Work task: Nothing but a number belongs in the answer: how many lines of the records below contain the string "computer".

Provided material:
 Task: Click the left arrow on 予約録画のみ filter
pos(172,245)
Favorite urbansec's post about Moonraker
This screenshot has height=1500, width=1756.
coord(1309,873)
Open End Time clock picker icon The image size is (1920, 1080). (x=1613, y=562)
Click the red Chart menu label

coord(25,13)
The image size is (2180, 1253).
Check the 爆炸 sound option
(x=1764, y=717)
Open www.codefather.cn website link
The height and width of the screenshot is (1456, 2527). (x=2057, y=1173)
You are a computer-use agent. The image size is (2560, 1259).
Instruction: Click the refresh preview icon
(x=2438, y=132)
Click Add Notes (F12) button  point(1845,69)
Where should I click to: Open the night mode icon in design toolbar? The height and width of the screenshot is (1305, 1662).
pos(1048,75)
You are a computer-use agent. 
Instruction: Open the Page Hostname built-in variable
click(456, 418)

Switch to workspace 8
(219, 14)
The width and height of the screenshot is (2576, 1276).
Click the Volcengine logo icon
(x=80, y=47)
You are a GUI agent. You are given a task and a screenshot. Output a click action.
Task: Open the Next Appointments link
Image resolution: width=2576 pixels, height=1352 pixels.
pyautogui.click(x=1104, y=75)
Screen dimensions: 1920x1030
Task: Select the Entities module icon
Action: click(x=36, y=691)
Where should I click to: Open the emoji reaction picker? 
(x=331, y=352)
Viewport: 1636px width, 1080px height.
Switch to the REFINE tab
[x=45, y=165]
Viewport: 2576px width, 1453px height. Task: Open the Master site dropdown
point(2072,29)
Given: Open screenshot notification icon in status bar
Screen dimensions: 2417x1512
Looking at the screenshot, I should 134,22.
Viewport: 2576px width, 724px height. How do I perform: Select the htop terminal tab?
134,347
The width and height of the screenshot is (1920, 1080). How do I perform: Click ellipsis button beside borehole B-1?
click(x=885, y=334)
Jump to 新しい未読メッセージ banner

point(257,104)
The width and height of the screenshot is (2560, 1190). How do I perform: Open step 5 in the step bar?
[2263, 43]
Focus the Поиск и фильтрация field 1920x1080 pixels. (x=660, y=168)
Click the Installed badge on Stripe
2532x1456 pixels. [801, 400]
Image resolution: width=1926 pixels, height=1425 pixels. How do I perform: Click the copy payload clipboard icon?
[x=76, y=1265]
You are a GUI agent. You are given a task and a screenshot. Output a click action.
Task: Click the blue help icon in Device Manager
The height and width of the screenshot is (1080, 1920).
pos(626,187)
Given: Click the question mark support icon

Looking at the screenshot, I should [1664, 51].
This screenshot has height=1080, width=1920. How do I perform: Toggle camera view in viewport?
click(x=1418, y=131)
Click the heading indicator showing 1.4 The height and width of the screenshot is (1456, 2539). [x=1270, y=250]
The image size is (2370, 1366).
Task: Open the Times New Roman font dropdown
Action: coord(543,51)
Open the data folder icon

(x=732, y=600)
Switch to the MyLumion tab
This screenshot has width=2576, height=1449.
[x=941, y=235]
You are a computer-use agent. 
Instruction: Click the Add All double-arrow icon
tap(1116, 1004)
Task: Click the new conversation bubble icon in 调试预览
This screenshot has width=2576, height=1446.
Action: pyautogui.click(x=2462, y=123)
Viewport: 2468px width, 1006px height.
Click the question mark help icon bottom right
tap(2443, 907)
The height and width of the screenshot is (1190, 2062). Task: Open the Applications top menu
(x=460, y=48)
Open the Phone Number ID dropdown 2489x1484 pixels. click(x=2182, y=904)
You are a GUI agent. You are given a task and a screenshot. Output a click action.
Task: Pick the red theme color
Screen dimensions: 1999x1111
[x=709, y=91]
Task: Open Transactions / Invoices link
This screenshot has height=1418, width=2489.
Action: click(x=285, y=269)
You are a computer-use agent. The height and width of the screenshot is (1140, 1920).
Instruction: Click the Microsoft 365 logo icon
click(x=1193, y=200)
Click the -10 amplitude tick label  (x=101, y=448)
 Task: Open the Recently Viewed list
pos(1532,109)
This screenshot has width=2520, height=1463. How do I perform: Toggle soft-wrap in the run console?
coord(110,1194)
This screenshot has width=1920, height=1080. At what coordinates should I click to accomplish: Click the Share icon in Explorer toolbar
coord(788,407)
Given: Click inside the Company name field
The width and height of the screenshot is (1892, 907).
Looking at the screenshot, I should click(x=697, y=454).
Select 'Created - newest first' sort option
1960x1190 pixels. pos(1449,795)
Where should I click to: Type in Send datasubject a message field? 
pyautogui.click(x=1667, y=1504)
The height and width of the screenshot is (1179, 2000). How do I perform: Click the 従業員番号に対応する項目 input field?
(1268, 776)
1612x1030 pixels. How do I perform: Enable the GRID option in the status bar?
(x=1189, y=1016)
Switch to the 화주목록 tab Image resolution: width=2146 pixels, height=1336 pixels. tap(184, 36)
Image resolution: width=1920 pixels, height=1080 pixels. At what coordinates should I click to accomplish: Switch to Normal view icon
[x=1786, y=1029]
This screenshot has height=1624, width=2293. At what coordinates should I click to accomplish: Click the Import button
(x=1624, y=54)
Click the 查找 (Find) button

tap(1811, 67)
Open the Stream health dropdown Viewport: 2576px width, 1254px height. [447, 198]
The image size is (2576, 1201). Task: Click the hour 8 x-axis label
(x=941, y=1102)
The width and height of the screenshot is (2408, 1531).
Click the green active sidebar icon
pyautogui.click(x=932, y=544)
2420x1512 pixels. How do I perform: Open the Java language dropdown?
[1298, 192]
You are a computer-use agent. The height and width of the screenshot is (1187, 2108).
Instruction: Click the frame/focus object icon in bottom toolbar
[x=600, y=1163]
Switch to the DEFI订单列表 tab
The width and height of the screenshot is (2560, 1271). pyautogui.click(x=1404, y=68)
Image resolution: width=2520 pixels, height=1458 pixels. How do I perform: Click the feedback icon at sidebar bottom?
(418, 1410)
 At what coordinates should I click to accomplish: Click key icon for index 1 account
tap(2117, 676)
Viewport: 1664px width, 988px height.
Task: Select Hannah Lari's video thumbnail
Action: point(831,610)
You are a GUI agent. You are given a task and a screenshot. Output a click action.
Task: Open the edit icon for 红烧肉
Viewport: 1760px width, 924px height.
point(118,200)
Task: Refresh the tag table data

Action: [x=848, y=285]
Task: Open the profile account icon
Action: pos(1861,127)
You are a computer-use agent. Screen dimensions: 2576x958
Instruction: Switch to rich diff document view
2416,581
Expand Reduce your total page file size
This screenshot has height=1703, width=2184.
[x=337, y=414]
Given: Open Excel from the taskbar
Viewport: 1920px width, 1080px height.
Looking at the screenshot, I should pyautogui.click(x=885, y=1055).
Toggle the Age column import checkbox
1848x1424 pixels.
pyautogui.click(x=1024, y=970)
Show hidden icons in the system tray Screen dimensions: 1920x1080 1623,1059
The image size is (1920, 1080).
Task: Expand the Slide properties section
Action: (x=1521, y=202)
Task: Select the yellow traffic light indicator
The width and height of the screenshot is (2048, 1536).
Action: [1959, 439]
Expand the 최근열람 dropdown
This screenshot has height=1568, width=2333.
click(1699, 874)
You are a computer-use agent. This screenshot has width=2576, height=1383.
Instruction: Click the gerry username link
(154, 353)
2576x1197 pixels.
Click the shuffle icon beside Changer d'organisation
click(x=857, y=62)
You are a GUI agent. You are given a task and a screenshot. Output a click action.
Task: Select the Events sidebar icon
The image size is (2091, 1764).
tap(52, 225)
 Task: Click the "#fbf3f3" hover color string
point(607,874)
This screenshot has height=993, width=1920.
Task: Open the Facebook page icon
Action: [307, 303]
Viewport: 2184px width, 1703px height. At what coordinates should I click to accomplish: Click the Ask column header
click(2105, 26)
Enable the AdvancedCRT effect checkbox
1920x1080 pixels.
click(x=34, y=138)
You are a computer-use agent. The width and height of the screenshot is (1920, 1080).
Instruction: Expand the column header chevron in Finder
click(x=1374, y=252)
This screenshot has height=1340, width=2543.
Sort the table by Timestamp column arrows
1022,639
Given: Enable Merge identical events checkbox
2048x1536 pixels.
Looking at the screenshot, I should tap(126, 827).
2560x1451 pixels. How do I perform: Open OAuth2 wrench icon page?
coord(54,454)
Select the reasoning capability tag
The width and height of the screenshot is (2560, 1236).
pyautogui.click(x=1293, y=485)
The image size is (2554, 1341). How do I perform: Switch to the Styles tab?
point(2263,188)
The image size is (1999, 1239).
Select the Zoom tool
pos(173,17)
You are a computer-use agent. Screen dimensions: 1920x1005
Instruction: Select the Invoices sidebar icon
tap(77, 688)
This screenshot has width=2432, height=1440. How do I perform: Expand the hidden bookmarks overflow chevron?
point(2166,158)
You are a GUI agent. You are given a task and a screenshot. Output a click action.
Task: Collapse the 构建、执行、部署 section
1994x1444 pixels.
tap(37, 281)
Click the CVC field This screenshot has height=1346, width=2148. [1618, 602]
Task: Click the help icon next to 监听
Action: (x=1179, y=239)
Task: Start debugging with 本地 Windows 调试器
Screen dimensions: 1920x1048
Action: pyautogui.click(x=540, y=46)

Response: 9